Wszystko (no dobra ... prawie wszystko) przebiegło dobrze, spokojnie, tak jak bym sobie tego wewnątrz życzyła, jednocześnie nie nastawiając się na nic konkretnego. Zwyczajny relaks i spokój. I nawet spora obecność Gości pod naszym dachem, nie wykrzesała ze mnie zbyt dużej dozy stresu czy poddenerwowania. Czyżbym nauczyła się jakimś cudem wreszcie nad tym panować??? :-) Bo może tego nigdy nie było widać ale tremę przed każdym przyjazdem Gości i stresik to ja mam :-).
A może to też rodzaj Gości, jaki do nas przybywa sprawia te cuda. Bo choć różnimy się od siebie i to dość znacznie, to jednak wielki wspólny mianownik zawsze nas łączy.

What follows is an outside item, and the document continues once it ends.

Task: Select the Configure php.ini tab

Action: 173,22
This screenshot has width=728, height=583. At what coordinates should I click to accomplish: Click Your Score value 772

Z każdym ten wspólny mianownik nieco inny ale to właśnie dodaje kolorytu, to nas rozwija, pomaga zerknąć wgłąb siebie, poznać nowe zakamarki, odkryć nieodkryte, definiować to co trudne.
Świadomość siebie, znajomość emocji, jakie to ważne.
Dlaczego tylko nie uczą nas tego w szkołach.
Przygotowanie do Życia w Rodzinie - chyba jest taki przedmiot... a przecież powinien on brzmieć Przygotowanie do Życia... i tyle...
Wiedzy jest moc.
Wcale nie musi być związana z żadną religią czy wierzeniami. Każdy niech rzeźbi w sobie własny kręgosłup moralny, etyczny. Jesteśmy mądrymi stworzeniami, wystarczy nas tylko delikatnie poprowadzić, przekazać wiedzę, podzielić się dobrem, doświadczeniem, energią tą prawdziwą, która nas definiuje od pokoleń.
Życzę Wam dobrego uważnego spokojnego roku - specjalnie bez przecinków, na jednym wydechu. Obyście robili to co wybraliście, z wielką miłością a jeśli Was cokolwiek uwiera, to ... zmieńcie to. Ale nie drastycznie, nie nagle, niech ta zmiana odbywa się z uwagą, z pełną świadomością.